Templenagriffin, Ardfert, Co. Kerry
Co. Kerry |
Churches & Chapels
Tucked into the north-west corner of a graveyard already crowded with medieval stonework, this small fifteenth-century church carries a name that is almost literally carved into its fabric.
Teampall na nGrífín, the church of the Griffins, belongs to a family who once held territory stretching from Ballyheigue to Ardfert, and the connection is not merely nominal. A single carved stone on the internal east jamb shows interlaced wyverns biting each other's tails above a plaited pattern, a piece of decorative stonework that the antiquary Charles Smith noted in 1756 as depicting "a griffin and a dragon conjoined which some of the family of Fitzmaurice carried formerly as supporters to their arms." It is a small, easily missed detail in a ruined building, but it plants the church firmly in the social world of late medieval Munster.

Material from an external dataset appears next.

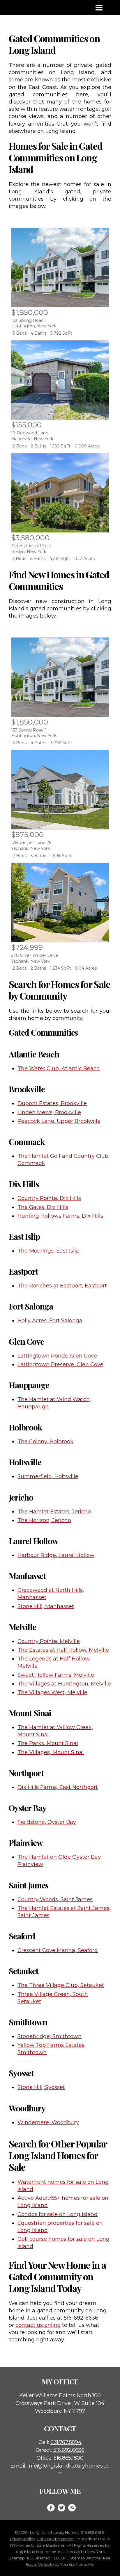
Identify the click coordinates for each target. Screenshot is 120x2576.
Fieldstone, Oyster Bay (46, 1822)
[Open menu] (99, 7)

The church measures 14.5 by 7 metres internally, a modest single-aisled structure built mostly of roughly coursed limestone, with red and green sandstone appearing in smaller amounts throughout the fabric. The walls are in reasonable condition by the standards of unroofed medieval ruins; the north and south walls stand to around 4 metres, while the gables reach 8 to 9 metres, with a rectangular bell-cote rising above the west gable. The east wall retains a tall splayed cusped twin-light window with chamfered limestone jambs. The south wall holds a piscina, the small stone basin used for rinsing liturgical vessels during Mass, with a pointed limestone arch and chamfered red sandstone jambs. Between two windows in the south wall, a round-headed splayed doorway opens with red sandstone jambs and a limestone arch. The mix of materials gives the building a quietly patchwork quality, the red sandstone catching the eye against the grey limestone in a way that photographs rarely do justice to. The church sits just 36 metres from Ardfert Cathedral and 7 metres from a Romanesque church, making the graveyard one of the more concentrated assemblages of medieval ecclesiastical remains in the county.